• **Exercise details**
Please return the full listing word for word, leaving out any pictures.

• **Records for processing**
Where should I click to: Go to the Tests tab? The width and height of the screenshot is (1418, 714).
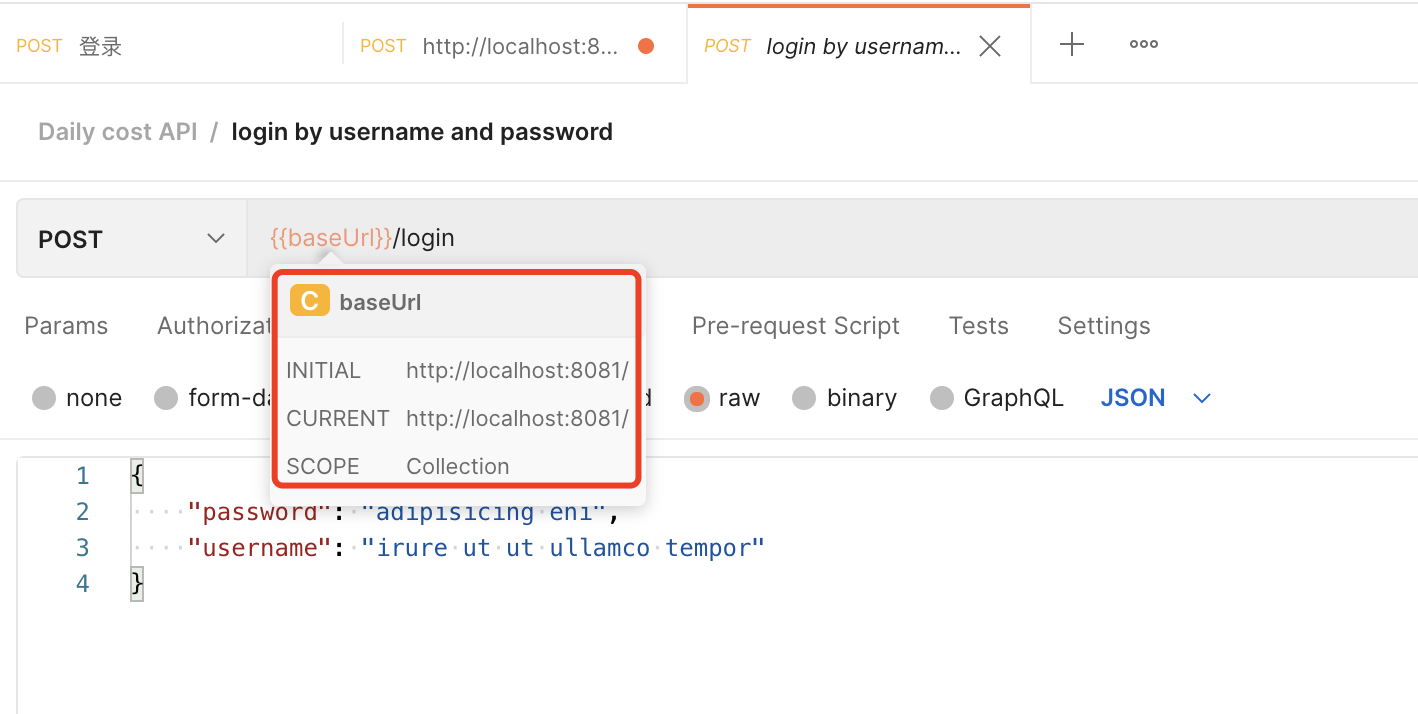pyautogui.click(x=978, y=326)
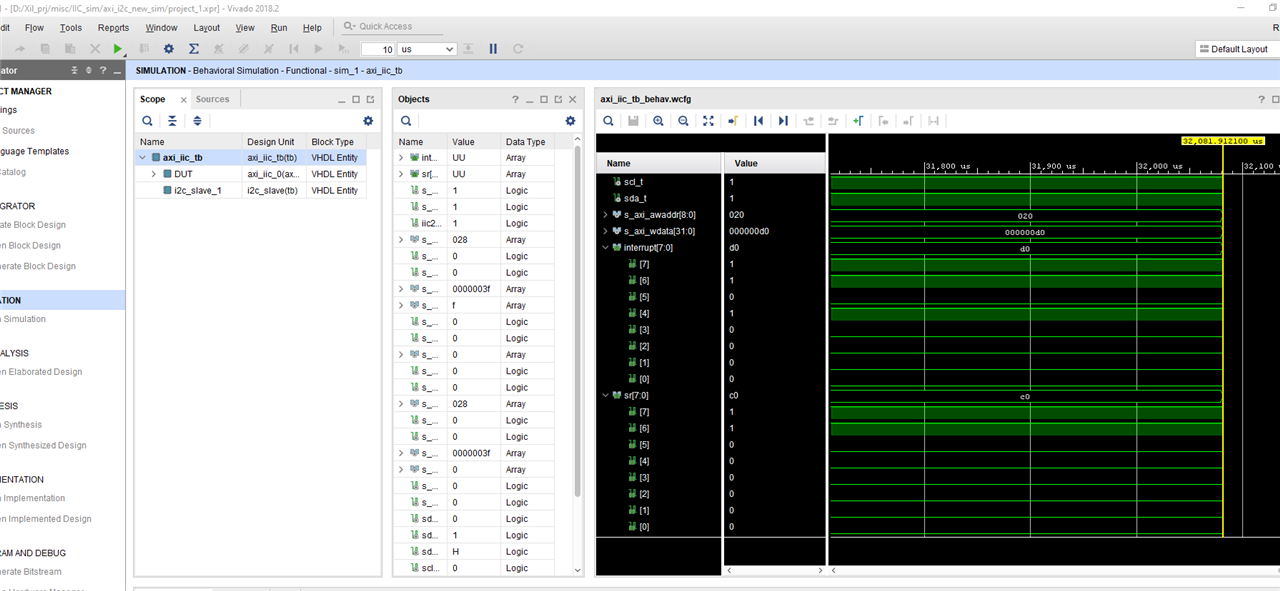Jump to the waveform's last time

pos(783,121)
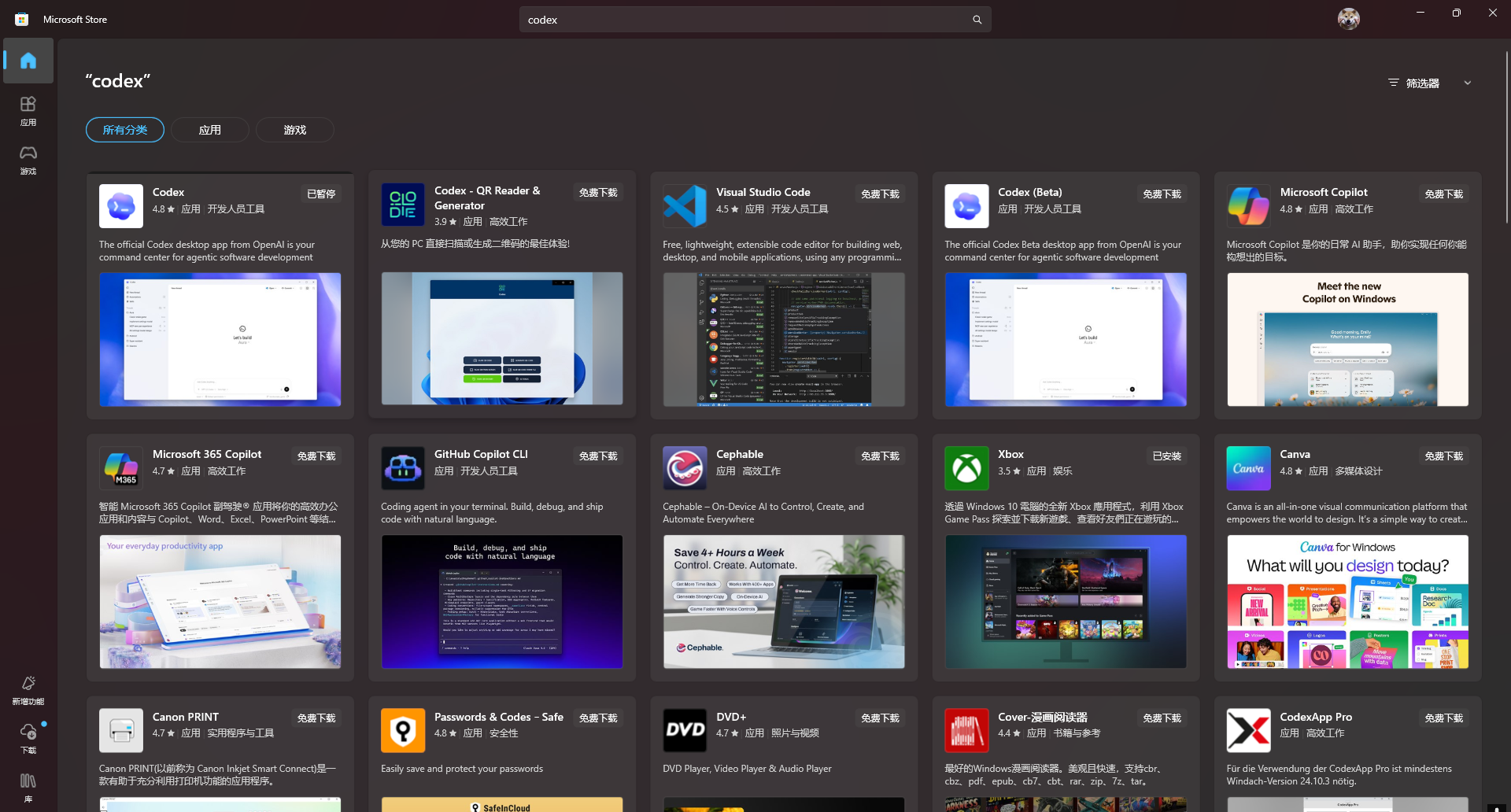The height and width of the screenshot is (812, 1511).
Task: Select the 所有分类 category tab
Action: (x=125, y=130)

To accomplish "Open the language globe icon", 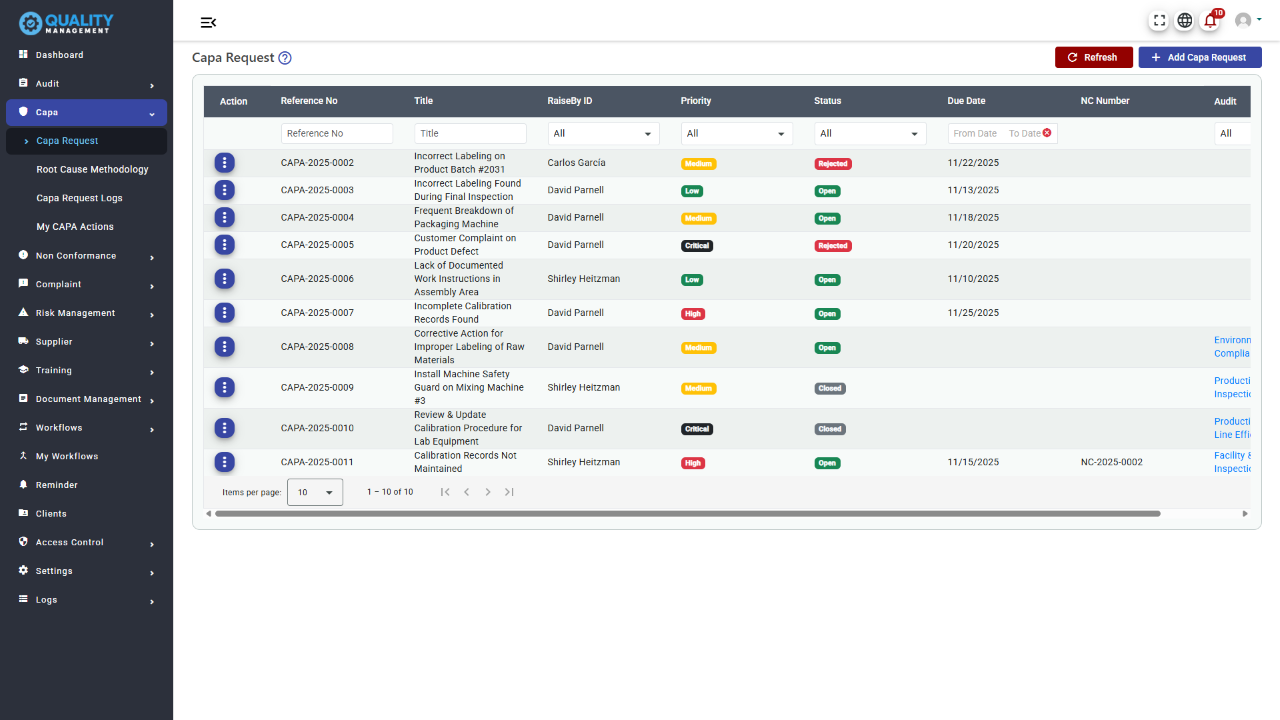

• **Result**
Where should I click to: Go to the Tests tab? The width and height of the screenshot is (1418, 714).
pyautogui.click(x=978, y=326)
Jump to the waveform's last time

pos(783,121)
The height and width of the screenshot is (812, 1511).
Task: Select the 所有分类 category tab
Action: (x=125, y=130)

To accomplish "Open the language globe icon", 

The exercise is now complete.